Objective: To efficiently construct a recombinant adenovirus containing cytosine deaminase (CD) gene driven by vascular endothelial growth factor (VEGF) promoter using an AdEasier-1 system and observe its killing effect on LoVo cells in vitro.
Methods: The CD gene was amplified by PCR, and amplicons were cloned in JM109 bacteria, and then recombined into pREP8 to obtain pREP8-CD, which was then digested by HindIIIand XbaIfor the CD fragment with polyadenylation site (CD-pA) subcloned into the VEGFP -containing shuttle plasmid pAdtrack-VEGFP to generate pAdtrack-VEGFP-CD-pA. After linearization with PmeI, pAdtrack-VEGFP-CD-pA was transformed into AdEasier-1 cells, and the transformants were selected on LB agar plates containing 25 microg/ml kanamycin followed by identification of the positive pAdEasy-VEGFP-CD with electrophoretic analysis and enzymatic digestion. pAdEasy-VEGFP-CD was then digested with PacIand transfected into 293 cells to produce the recombinant adenovirus Ad-VEGFP-CD, which was finally confirmed by PCR. The positive recombinant adenoviruses were transfected into LoVo cells to observe their in vitro anti-tumor effect.

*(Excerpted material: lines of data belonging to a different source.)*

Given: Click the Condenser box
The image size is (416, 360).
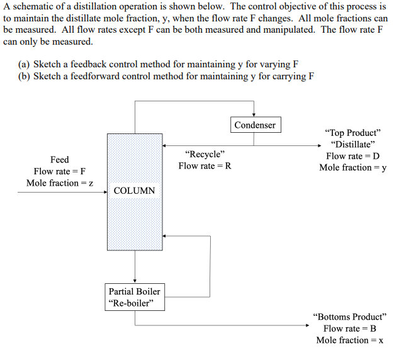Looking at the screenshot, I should [255, 125].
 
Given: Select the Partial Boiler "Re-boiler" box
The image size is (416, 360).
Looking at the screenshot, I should [134, 297].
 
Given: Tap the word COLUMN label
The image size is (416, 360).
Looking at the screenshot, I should [134, 190].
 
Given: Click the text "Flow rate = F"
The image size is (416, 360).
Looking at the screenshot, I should [60, 171].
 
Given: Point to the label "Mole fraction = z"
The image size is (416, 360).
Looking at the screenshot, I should [60, 183].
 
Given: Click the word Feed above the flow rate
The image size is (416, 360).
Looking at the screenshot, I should [60, 160].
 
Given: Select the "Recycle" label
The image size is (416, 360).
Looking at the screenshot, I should [205, 154].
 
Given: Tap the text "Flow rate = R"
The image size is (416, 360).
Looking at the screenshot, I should [205, 166].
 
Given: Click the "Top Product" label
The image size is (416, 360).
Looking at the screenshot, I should [352, 133].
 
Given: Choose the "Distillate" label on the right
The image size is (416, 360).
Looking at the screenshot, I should [352, 144].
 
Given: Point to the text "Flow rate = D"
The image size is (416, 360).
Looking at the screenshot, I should [352, 156].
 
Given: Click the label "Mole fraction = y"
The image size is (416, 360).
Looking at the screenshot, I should [352, 167].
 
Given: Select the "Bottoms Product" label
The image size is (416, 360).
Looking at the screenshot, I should [349, 317].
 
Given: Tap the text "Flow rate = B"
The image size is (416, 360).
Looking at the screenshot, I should [349, 329].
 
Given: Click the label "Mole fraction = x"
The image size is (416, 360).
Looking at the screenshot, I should [349, 340].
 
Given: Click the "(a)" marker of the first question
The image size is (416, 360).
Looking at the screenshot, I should [25, 64].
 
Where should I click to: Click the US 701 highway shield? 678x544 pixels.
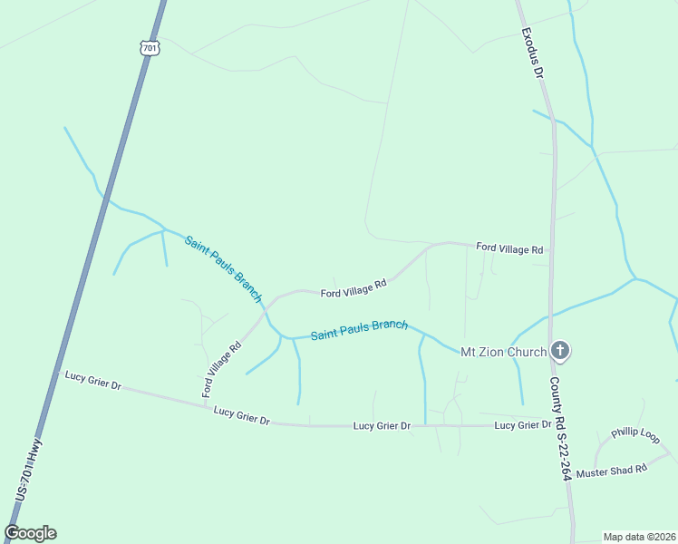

Results: pAdEasy-VEGFP-CD was constructed with a success rate of 70%. After being packaged in 293 cells and purified by CsCl banding, the titer of the recombinant adenovirus Ad-VEGFP-CD reached as high as 4.8x10(12) CFU particle/ml, and the adenovirus was further confirmed by PCR analysis. In the presence of the prodrug 5-FC, the recombinant adenoviruses remarkably inhibited the growth of LoVo cells.
Conclusion: The recombinant adenoviruses containing CD gene under the control of VEGF promoter can be efficiently generated using the AdEasier-1 system, and exhibit potent anti-tumor effect in vitro.